Yoldan geçen bir taksiyi çevirip eve gelmiştim. Karnım aciktıği için tost yapmaya başladım. Tostları yapınca bir bardak aldım ve meyve suyu koydum. Masaya geçip tam tostumdan bir ısırık alacaktım ki maalesef çalan kapı buna engel oldu. Küfürler saydırarak kapıya baktım kapıyı açınca gelen kişiyi görünce mal gibi kaldım ne!? mert mi?!
"Senin önemli işlerin yok muydu" dedim alayla.
"Belki sevgilimi özledim" dedi alaylı bir şekilde ve yanağımdan makas aldı. Birden içeriye dalınca şaşırdım belki ortam müsait değil. Gözlerimi devirip bende içeri girdim. "Aaa benim için tost yapmışsın "dedi pişgince. Ben ise ona sinirle bakıyorken "sana değil kendime" dedim ve tabağı önüme çektim bir tost alıp yemeye başladım. Mert ise yanıma oturmuş bana bakıyordu. Ona 'ne bakıyorsun' bakışları atarken bana "bende acıktım" dedi bende tostları gösterdim "bak tostlar orada" dedim birden eğildi ve benim tostumdan yedi hemde benim ısırdığım taraftan. Şaşırsamda birşey demedim.Tost olayından sonra salona geçmiş televizyon izliyorduk. Ben hala Mert'in neden burada olduğunu anlamadığım için soracakken birden başını dizlerime kordu ve gözlerini kapattı bir süre bekledikten sonra Mert in uyuyup uyumadığını kontrol ettim. Uyumuştu. Hemde benim dizlerimde. Bir süre onu izledim saçları çok güzel gözüküyordu yumuşak ve parlak. İçimden saçlarını karıştırmak geldi. Zaten uyumuştu. Elimi saçlarına koydum ve okşamaya başladım bir yandan da onu izliyordum. "Inanılmaz derecede yakışıklı olduğumu biliyorum ama saçlarımı bozdun" dedi mert alayla ve kucağımdan kalktı. "Ben sadecee...." daha lafımı bitirmeden "ben gidiyorum" dedi ve gitti. Bu çocuğu hala anlamadım.
*********************
Akşam Hazalla makarna yaptık ve yedik. Sonra birer kahve yaptık.
"Ee Mertle nasıl gidiyor" dedi Hazal.
"Yani normal zaten kaç gün oldu ki. Hem sen Canla nasıl gidiyor" diye sordum.
"Normal hep aynı" dedi. Sıkıntılı gibiydi. "Neyin var Hazal?" diye sordum.
"Ya aslında sorun Can. Sanki beni eskisi kadar sevmiyor gibi" dedi. Aslında ondaki ilgisizliği bende fark etmiştim. Ama bunu söyleyip Hazal'ın canını sıkmamalıydım.
"Yok ya sana öyle gelmiştir. Bence Can hep aynı" dedim. Ve ekledim "belkide bir derdi sıkıntısı vardır sor bence"

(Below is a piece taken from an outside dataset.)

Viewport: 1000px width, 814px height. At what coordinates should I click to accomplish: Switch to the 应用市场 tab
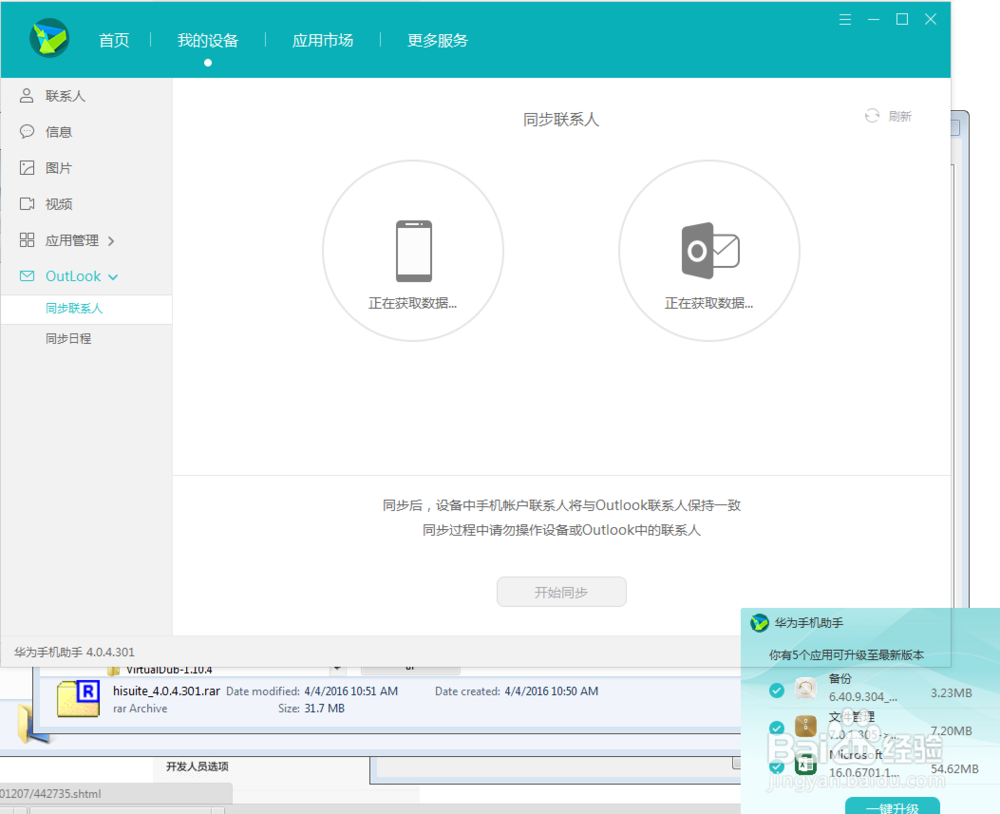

"Haklısın ben bir yanına gidiyorum" dedi ve kapıya ilerledi. Allahten Can tam karşı dairede oturuyordu. Bende ne zamandır kapağını açmadığım kitabın kapağını açtım ve çalışmaya başladım.
Hazal dan
Buseden aldığım gazla -gaz vermedi ama olsun- evden çıktım ve Canın kapısına geldim zili çaldım ve beklemeye başladım. Kapıyı açtı.
"Selam Can " dedim heyecanla o ise benim aksime bıkkın bir şekilde
"Selam geç içeri" dedim bir süredir bana böyle -bıkkın ve değersizmişim gibi- davranıyordu içimdeki ağlama dürtüsünü yutkunarak engelledim bana böyle davranınca ciğerimin üzerine öksüzler oturuyormuş gibi hissediyorum ve sanki nefes alamıyorum.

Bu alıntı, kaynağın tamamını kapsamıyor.